Northern Cyprus president rubbishes Greek Cypriot leader’s criticism of Türkiye pact

TRNC, Türkiye 'continue to fight inhumane isolation, restrictions imposed on Turkish Cypriots since 1963,' says Ersin Tatar.

Northern Cyprus president rubbishes Greek Cypriot leader’s criticism of Türkiye pact

An economic pact recently signed by the Turkish Republic of Northern Cyprus (TRNC) and Türkiye holds “great importance,” the TRNC president said on Monday.

Rebuffing critical remarks about the agreement made by the leader of the Greek Cypriot administration, Ersin Tatar said the latest TRNC-Türkiye deal “seems to have annoyed (Nicos) Anastasiades a lot.”

Anastasiades has claimed the new financial assistance deal, along with some tweaks in air travel rules, are indicative of Ankara’s desire for "complete control” of Turkish Cypriots.

Dismissing his assertions, Tatar emphasized that the 2022 Economic and Financial Cooperation Protocol inked this April will provide the TRNC economy with a welcome boost.

The agreement, he said, “is of great importance … (and) will benefit our people, especially at a time when we are feeling the effects of the COVID-19 pandemic and the war in Ukraine.”

“The TRNC will continue to fight the inhumane isolation and restrictions imposed on Turkish Cypriots since 1963, together with our homeland Türkiye, which stands by us under all circumstances,” Tatar added.

Decades-long dispute

Cyprus has been mired in a decades-long dispute between Greek and Turkish Cypriots, despite a series of diplomatic efforts by the UN to achieve a comprehensive settlement.

Ethnic attacks starting in the early 1960s forced Turkish Cypriots to withdraw into enclaves for their safety.

In 1974, a Greek Cypriot coup aiming at Greece’s annexation led to Türkiye’s military intervention as a guarantor power to protect Turkish Cypriots from persecution and violence.

The TRNC was founded in 1983. It has seen an on-and-off peace process in recent years, including a failed 2017 initiative in Switzerland under the auspices of guarantor countries Türkiye, Greece, and the UK.

The Greek Cypriot administration entered the EU in 2004, the same year Greek Cypriots thwarted the UN’s Annan plan to end the long-standing dispute.

• **Task requirements**
Print the passage of the Northern Cyprus article from "Dismissing his assertions, Tatar" up to and including "a welcome boost.", copying it word for word.

• **Supplied records**

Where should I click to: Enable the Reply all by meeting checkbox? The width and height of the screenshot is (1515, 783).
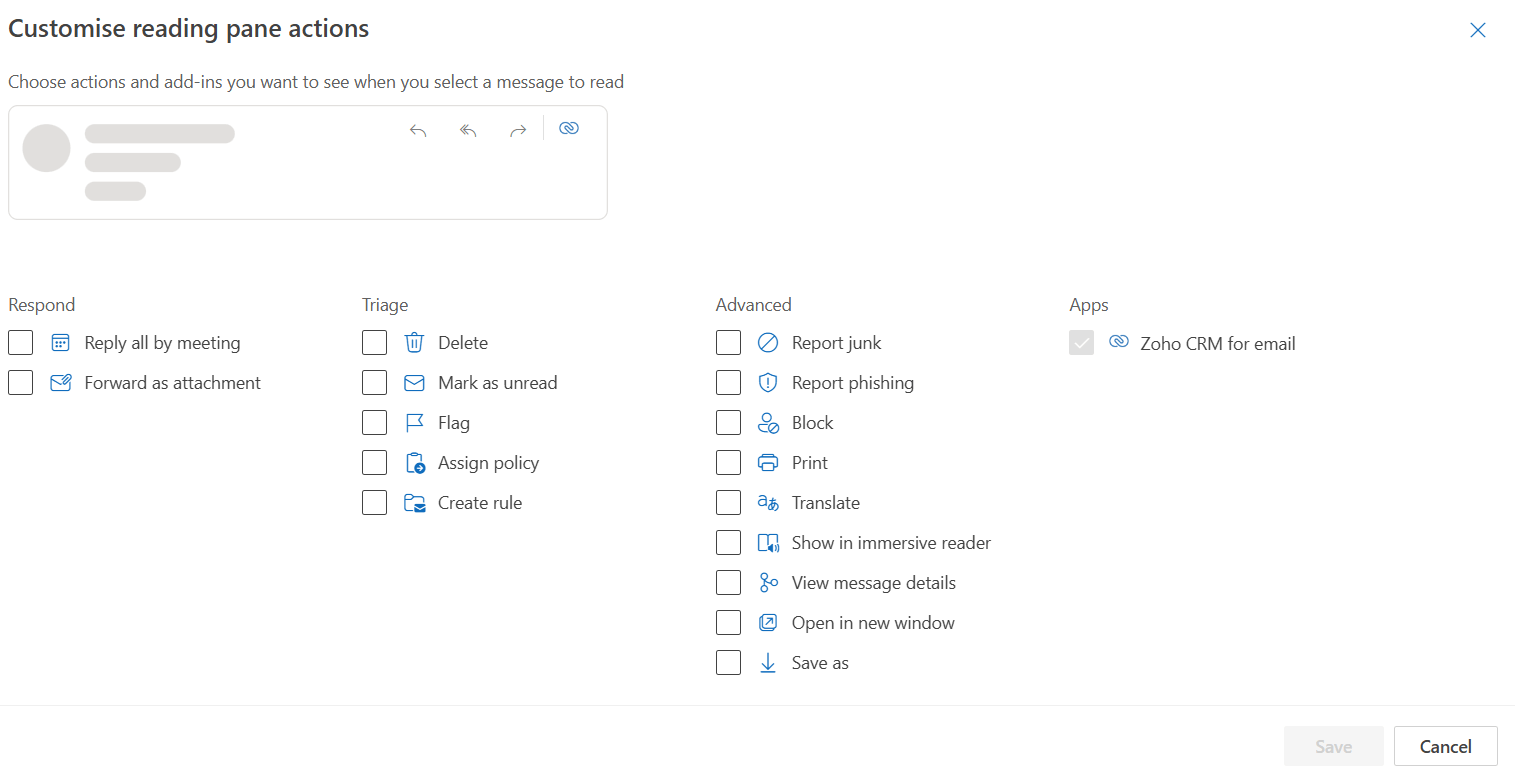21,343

...

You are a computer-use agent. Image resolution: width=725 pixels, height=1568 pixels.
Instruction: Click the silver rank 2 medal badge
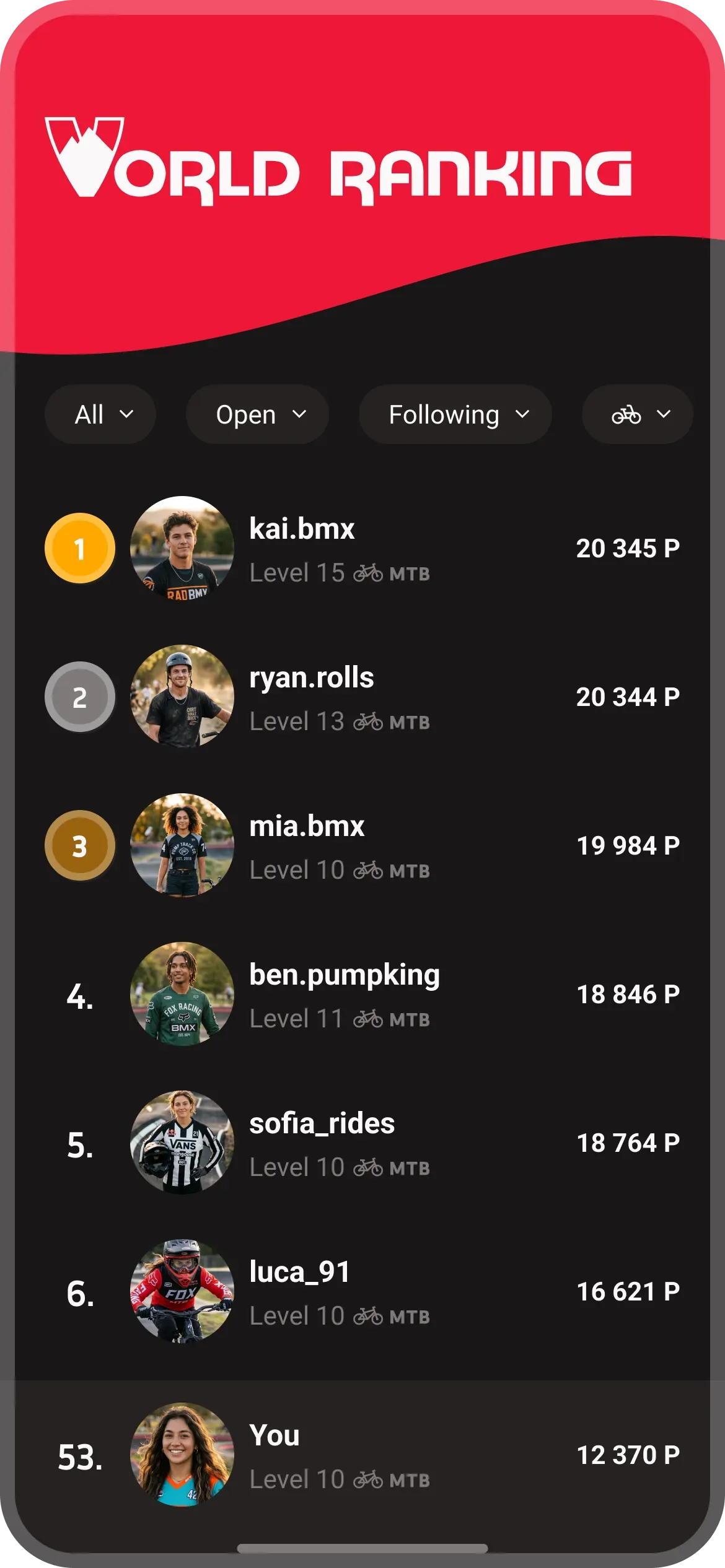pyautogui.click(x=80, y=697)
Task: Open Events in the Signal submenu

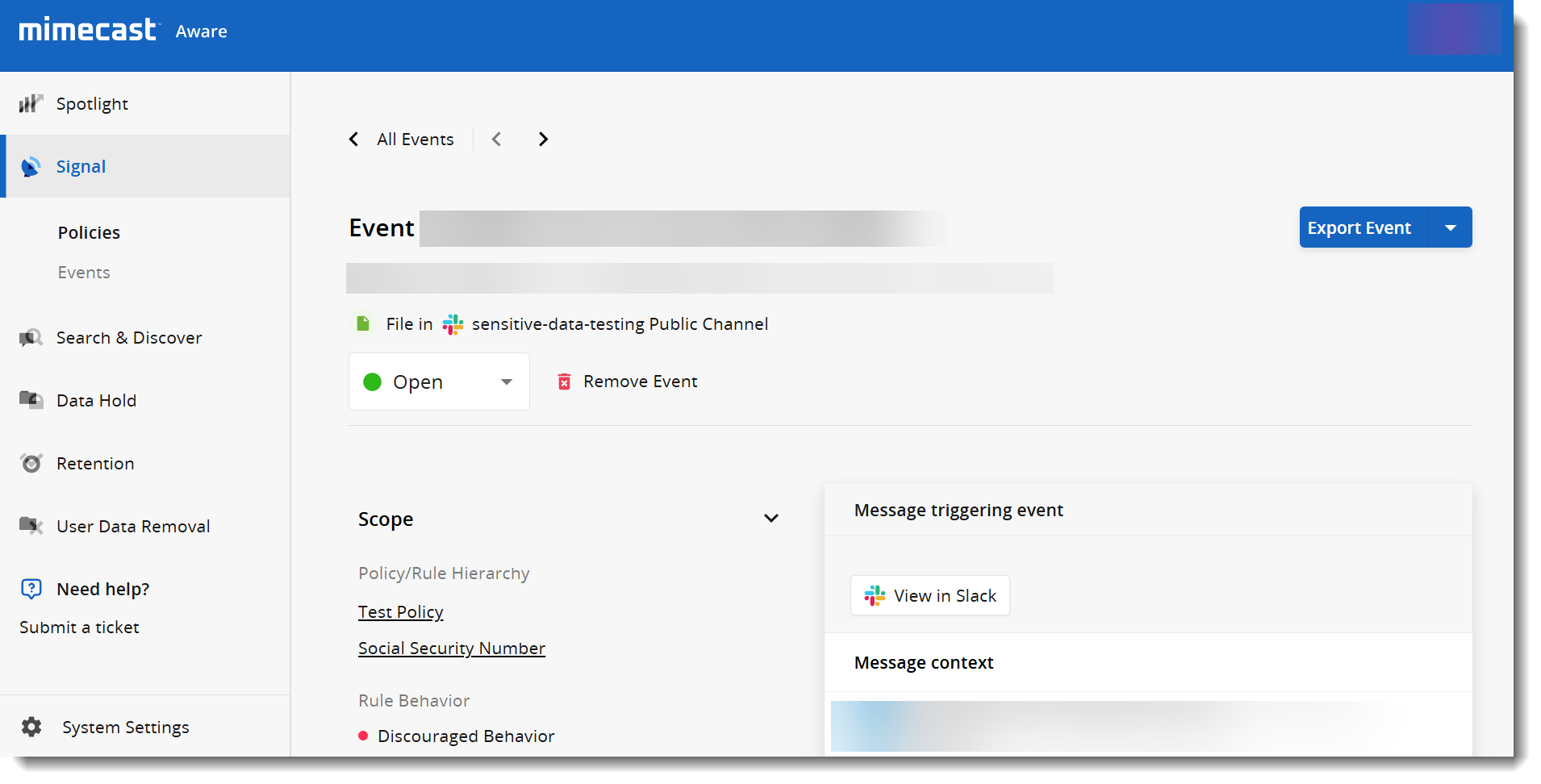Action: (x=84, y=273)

• **Answer to this exercise**
Dismissing his assertions, Tatar emphasized that the 2022 Economic and Financial Cooperation Protocol inked this April will provide the TRNC economy with a welcome boost.